D. The Alleged Anticompetitive Conduct Failed to "Give Rise To" Lotes’s Claim Under the Sherman Act and the FTAIA
Despite having identified individual factors for analysis in a foreign antitrust case, the Second Circuit did not analyze those factors in Lotes or remand with directions for the district court to do so, because it determined that the alleged anticompetitive conduct did not "give[] rise to [the plaintiff’s] claim" under the Sherman Act.96 Whether foreign anticompetitive conduct gives rise to the plaintiffs claim under 15 U.S.C. § 6(a)(2) entails a separate causation analysis from whether the foreign conduct has a "direct, substantial, and reasonably foreseeable effect" on U.S. domestic or import commerce under 15 U.S.C. § 6(a)(1).97 The Second Circuit agreed with several other appellate courts that to satisfy the "gives rise to" prong of the FTAIA, "the domestic effect must proximately cause the plaintiff’s injury."98
The court then determined that the defendants’ anticompetitive conduct did not proximately cause Lotes’s injury.99 Lotes had alleged that the defendants’ foreign conduct had the effect of increasing prices of consumer electronics containing USB 3.0 connectors in the United States.
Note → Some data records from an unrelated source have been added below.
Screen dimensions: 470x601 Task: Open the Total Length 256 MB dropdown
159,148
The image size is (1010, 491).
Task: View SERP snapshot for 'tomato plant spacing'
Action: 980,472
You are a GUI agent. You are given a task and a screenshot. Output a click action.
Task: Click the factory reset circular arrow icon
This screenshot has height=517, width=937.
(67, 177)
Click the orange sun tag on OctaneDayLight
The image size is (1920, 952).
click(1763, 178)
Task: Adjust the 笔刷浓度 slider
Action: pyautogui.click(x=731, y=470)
The court held that those higher prices—the domestic effect—did not cause Lotes’s injury of being excluded from the USB 3.0 market in Asia; instead, "that injury flowed directly from the defendant’s [sic] exclusionary foreign conduct."100 Because Lotes’s injury preceded any domestic effect in the causal chain, under the FTAIA it was outside the reach of the Sherman Act.101 The Second Circuit also rejected the argument that the defendants’ failure to license their U.S. patents proximately caused Lotes’s injury, because the defendants’ foreign conduct, namely their independent patent infringement lawsuits in China, still would have harmed Lotes, even if it had had access to the defendants’ U.S. patents.102 As a result, the Second Circuit affirmed dismissal of Lotes’s complaint on alternative grounds of failure to satisfy 15 U.S.C. § 6(a)(2).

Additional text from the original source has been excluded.